[RECORDED INFORMATION]

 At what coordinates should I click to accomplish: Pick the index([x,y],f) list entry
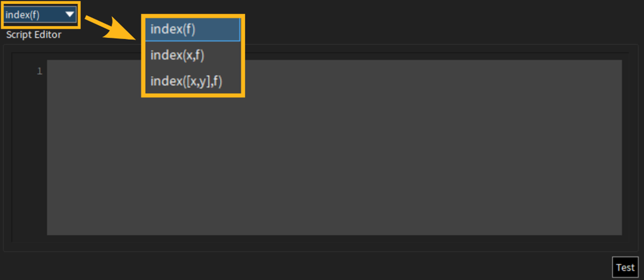tap(192, 81)
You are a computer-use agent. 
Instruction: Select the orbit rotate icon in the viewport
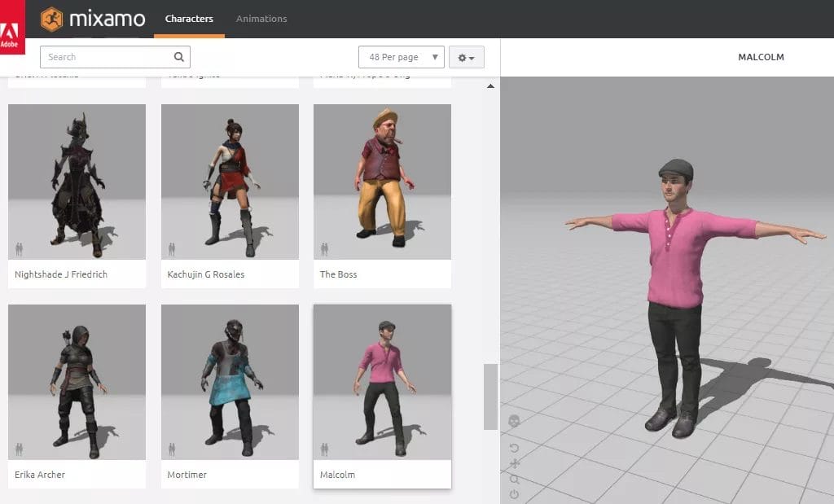point(514,447)
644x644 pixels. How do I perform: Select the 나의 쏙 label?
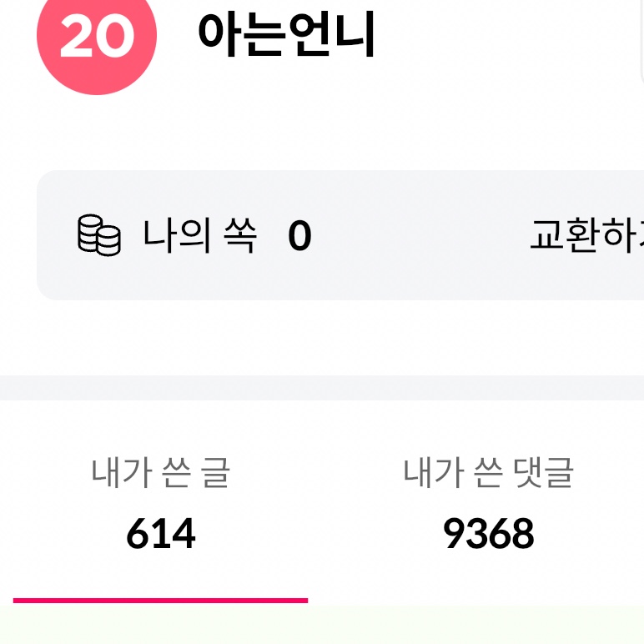[199, 235]
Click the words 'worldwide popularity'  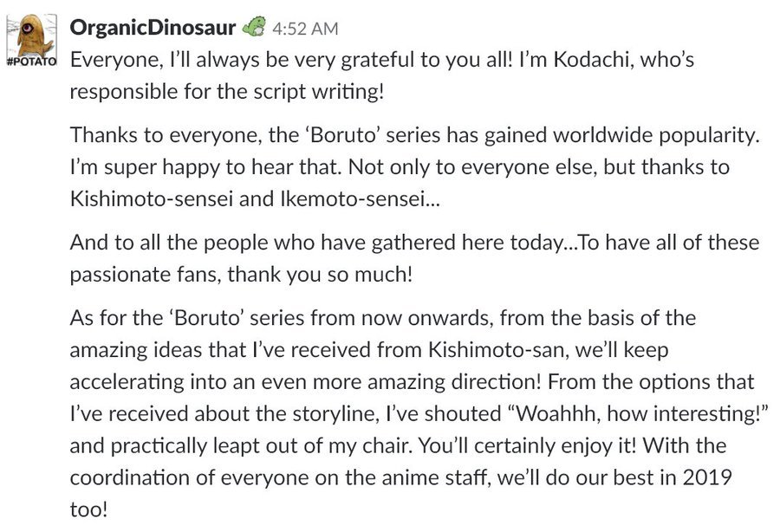(x=653, y=136)
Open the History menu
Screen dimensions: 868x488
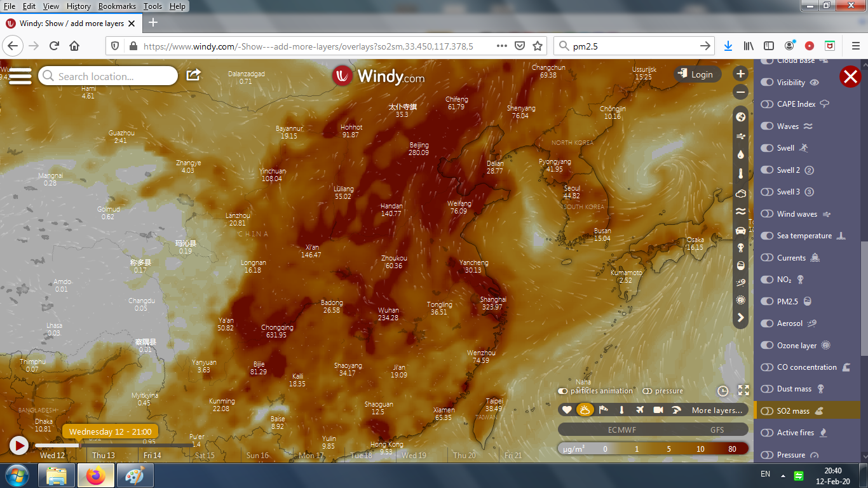coord(78,6)
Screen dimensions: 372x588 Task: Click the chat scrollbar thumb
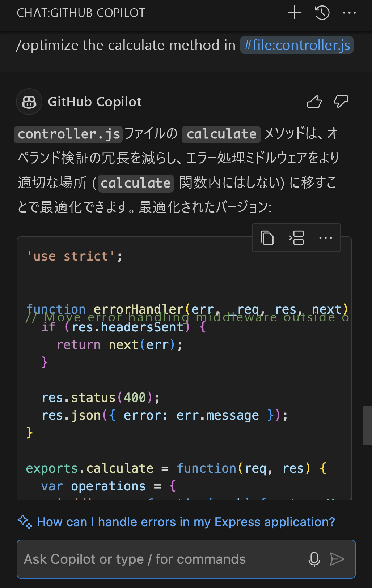point(367,425)
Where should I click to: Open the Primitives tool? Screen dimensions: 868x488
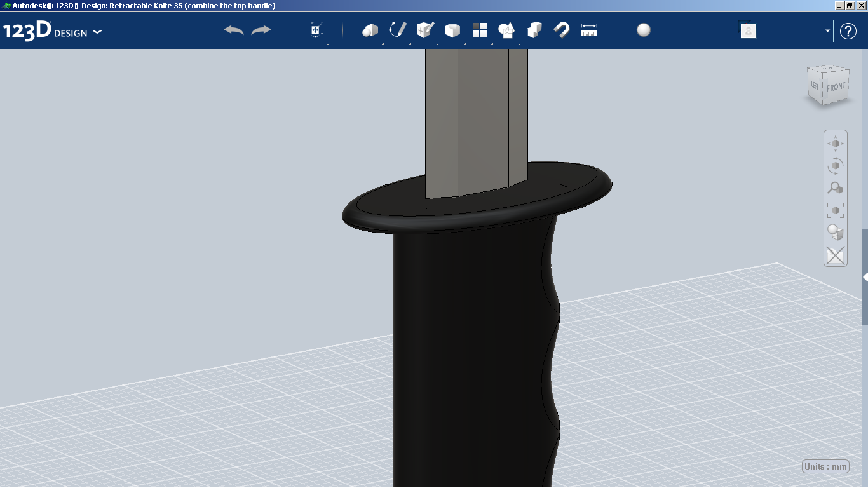click(x=369, y=29)
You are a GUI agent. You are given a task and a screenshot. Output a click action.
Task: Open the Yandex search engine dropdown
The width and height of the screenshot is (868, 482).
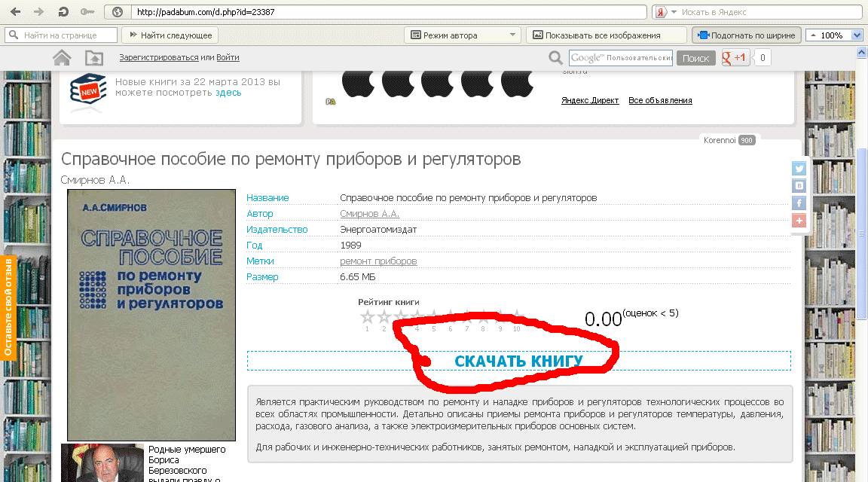click(x=674, y=12)
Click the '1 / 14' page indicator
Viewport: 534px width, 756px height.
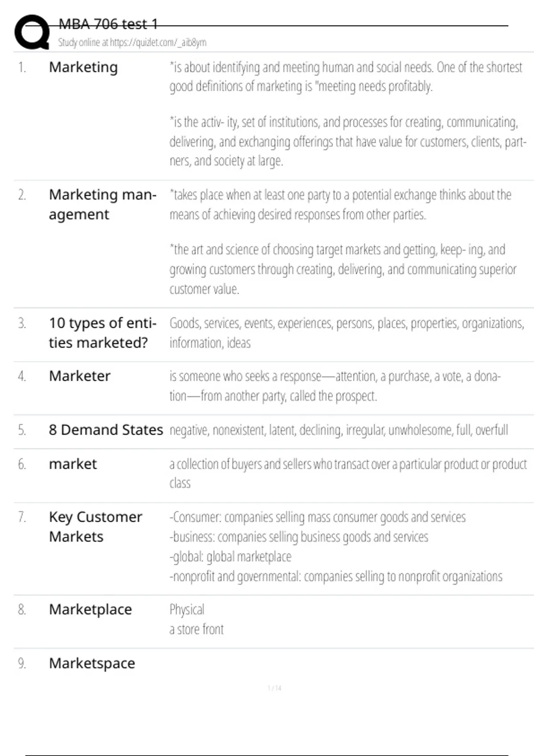pyautogui.click(x=274, y=688)
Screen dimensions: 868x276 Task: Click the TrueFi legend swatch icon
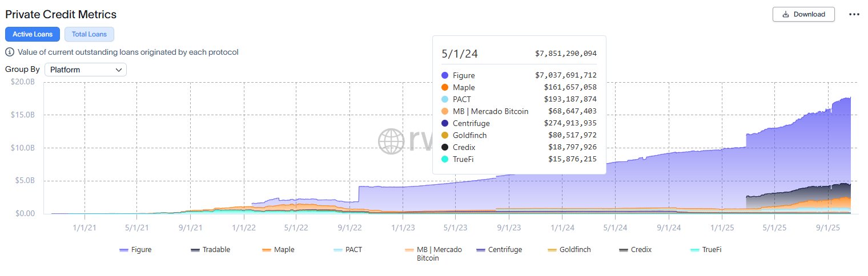[694, 250]
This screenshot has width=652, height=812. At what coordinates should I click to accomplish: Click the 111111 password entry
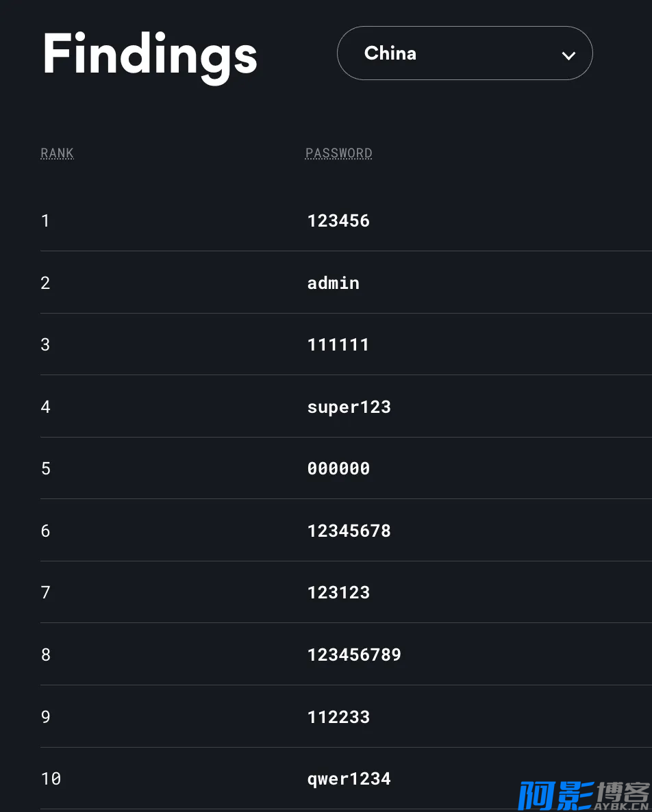(338, 345)
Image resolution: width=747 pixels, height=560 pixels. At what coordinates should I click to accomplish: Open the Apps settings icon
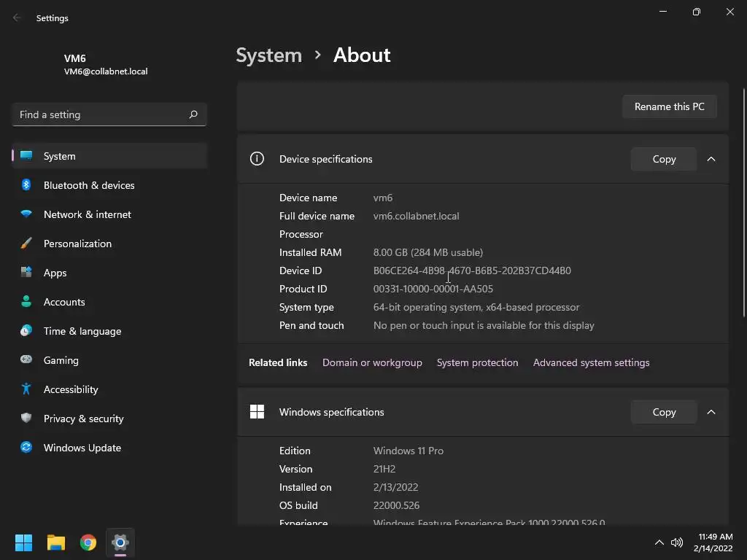coord(26,273)
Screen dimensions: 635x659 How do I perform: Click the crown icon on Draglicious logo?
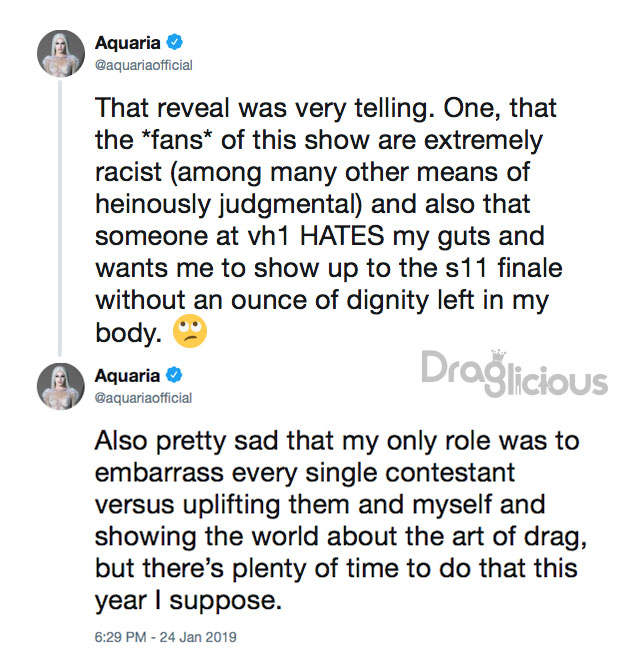(498, 357)
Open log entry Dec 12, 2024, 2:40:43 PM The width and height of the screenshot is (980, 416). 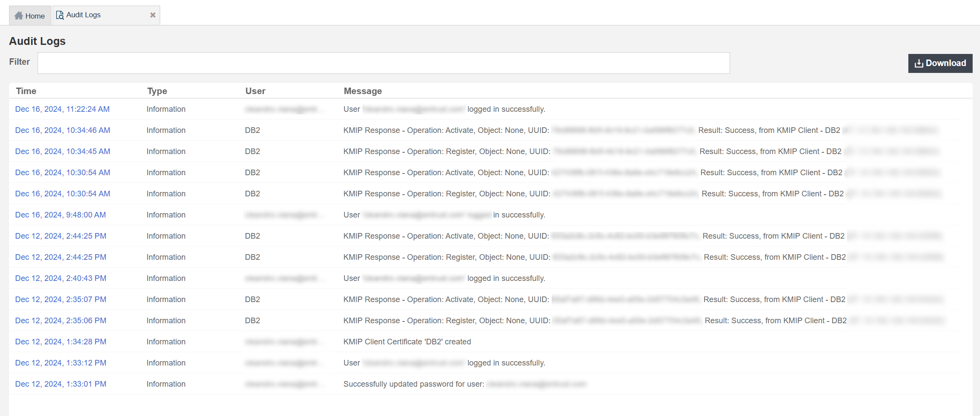[x=60, y=278]
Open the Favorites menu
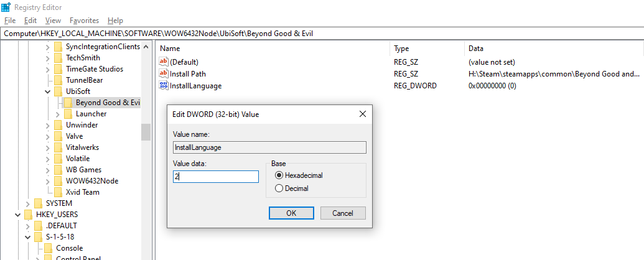The height and width of the screenshot is (260, 644). pyautogui.click(x=84, y=21)
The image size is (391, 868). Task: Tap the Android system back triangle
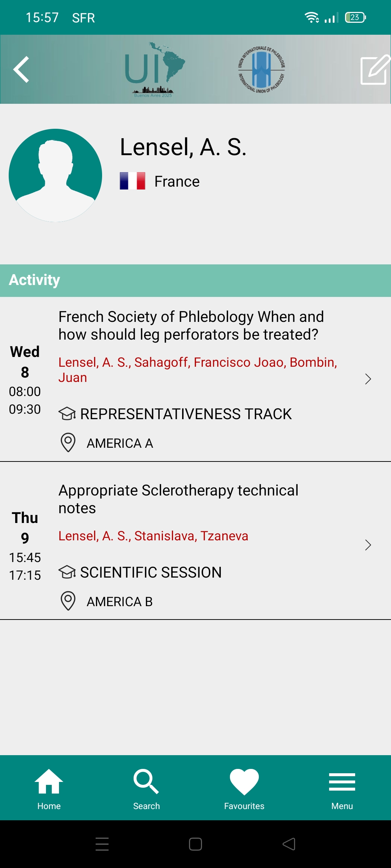point(289,844)
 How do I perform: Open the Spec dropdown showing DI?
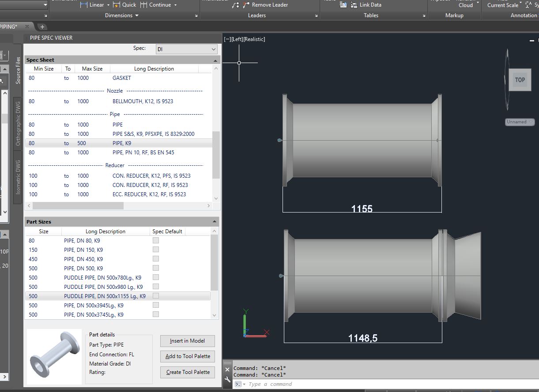click(x=213, y=49)

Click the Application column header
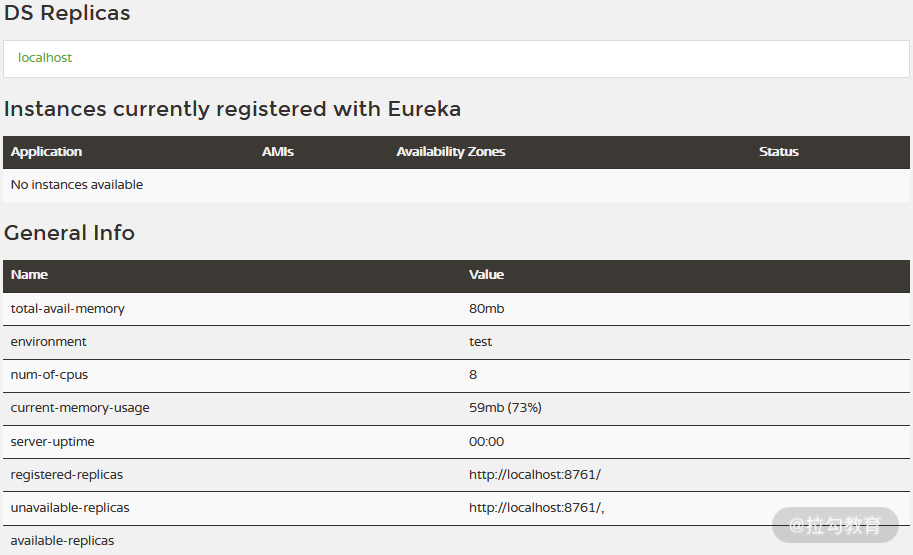[x=46, y=152]
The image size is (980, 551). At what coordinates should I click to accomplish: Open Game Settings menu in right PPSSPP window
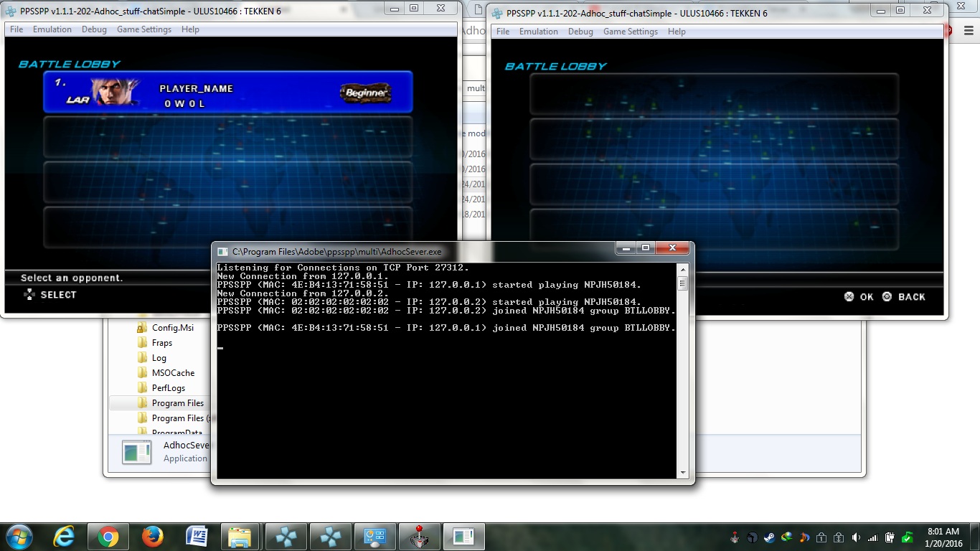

[/RECORDED INFORMATION]

ACTIVITY: Where the line containing "How do I perform: Open" appears, begin writing out the lines word for word, and continue through the last line of the data, leaving out pictures.

RESPONSE AREA:
 How do I perform: Open the Spec dropdown showing DI?
click(x=213, y=49)

Click the Application column header
[x=46, y=152]
The image size is (980, 551). At what coordinates should I click to accomplish: Open Game Settings menu in right PPSSPP window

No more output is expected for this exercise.